▶ [EXERCISE AIM] First find the line containing "This screenshot has" in the data, then set it down exactly along with every line after it, through the last.

[Collected data entries]
=== Begin Enclosure ===

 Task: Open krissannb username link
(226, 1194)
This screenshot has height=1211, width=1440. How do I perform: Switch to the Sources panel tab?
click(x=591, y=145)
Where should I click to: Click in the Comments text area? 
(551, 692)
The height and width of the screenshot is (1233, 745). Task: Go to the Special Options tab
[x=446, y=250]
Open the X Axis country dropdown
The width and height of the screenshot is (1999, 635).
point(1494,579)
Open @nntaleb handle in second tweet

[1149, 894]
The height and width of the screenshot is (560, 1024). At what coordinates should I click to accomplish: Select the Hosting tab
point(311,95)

=== End Enclosure ===

▶ [TASK OUTPUT]
This screenshot has height=1211, width=1440. How do I perform: Switch to the Sources panel tab?
click(x=591, y=145)
Where should I click to: Click in the Comments text area? 
(551, 692)
The height and width of the screenshot is (1233, 745). Task: Go to the Special Options tab
[x=446, y=250]
Open the X Axis country dropdown
The width and height of the screenshot is (1999, 635).
point(1494,579)
Open @nntaleb handle in second tweet

[1149, 894]
The height and width of the screenshot is (560, 1024). At what coordinates should I click to accomplish: Select the Hosting tab
point(311,95)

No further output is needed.